The problem = Wherever pictures occur in the entries below, leave them out and retype the rest exactly.

The data =
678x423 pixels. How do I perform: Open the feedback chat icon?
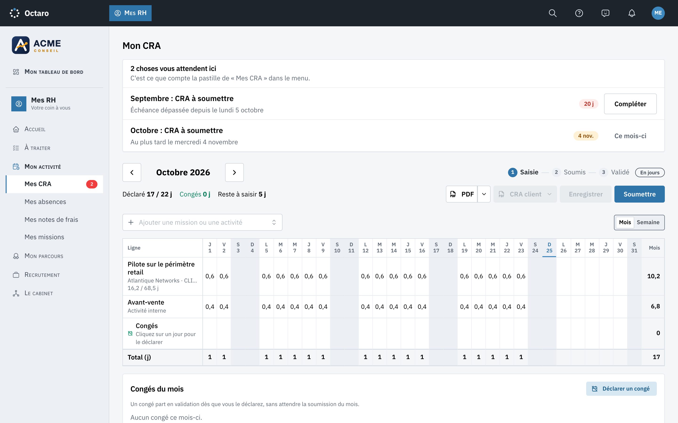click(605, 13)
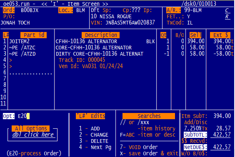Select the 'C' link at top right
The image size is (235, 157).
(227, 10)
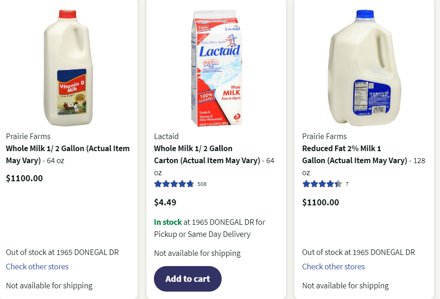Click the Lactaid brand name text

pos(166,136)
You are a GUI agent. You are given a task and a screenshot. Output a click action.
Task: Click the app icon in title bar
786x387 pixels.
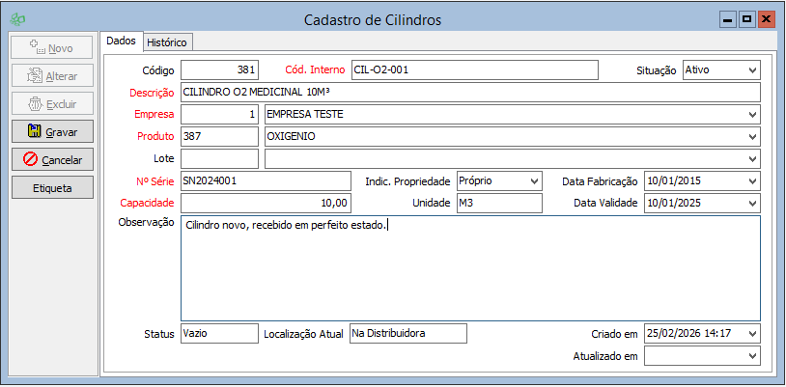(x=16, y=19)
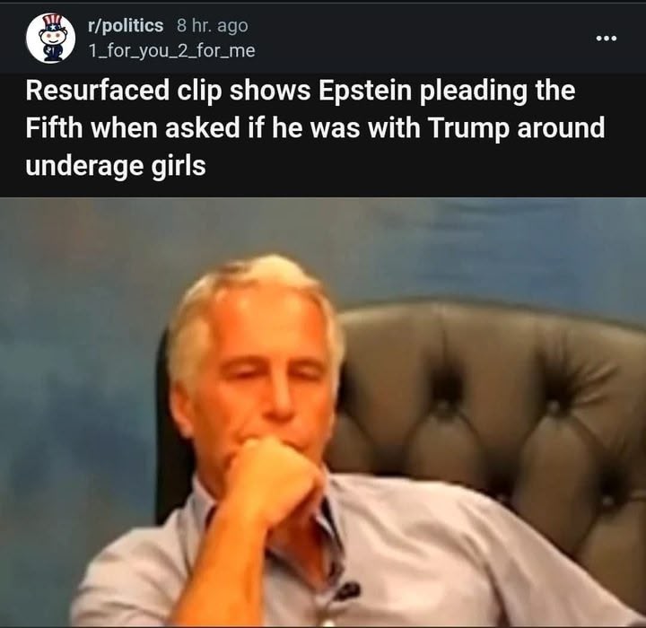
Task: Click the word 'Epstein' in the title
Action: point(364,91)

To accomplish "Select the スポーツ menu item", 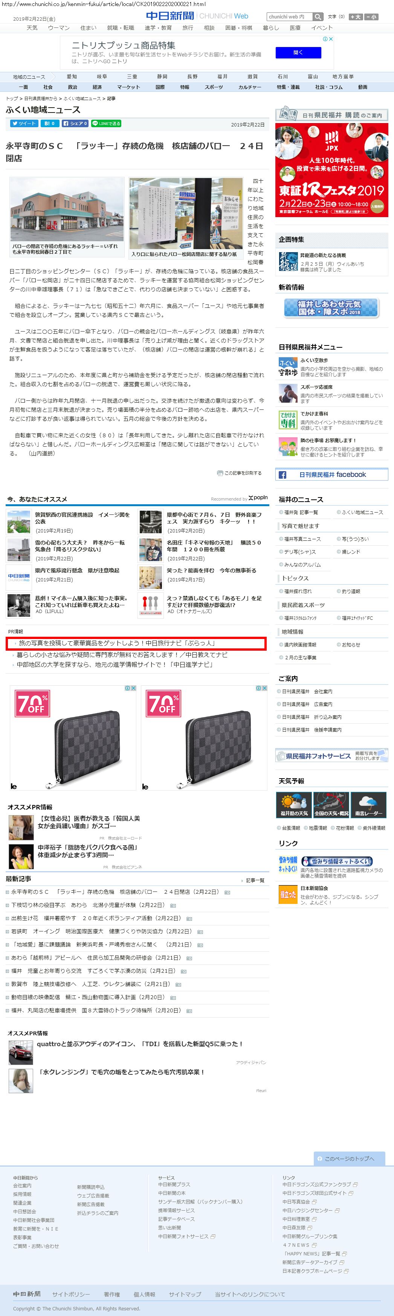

Response box =
678x423 pixels. How do I perform: Open the feedback chat icon?
click(605, 13)
Select the 'C' link at top right
The image size is (235, 157).
(227, 10)
Click the Lactaid brand name text

pos(166,136)
You are a GUI agent. You are given a task and a screenshot. Output a click action.
Task: Click the app icon in title bar
786x387 pixels.
(x=16, y=19)
Task: Click the word 'Epstein' in the title
Action: point(364,91)

To accomplish "Select the スポーツ menu item", 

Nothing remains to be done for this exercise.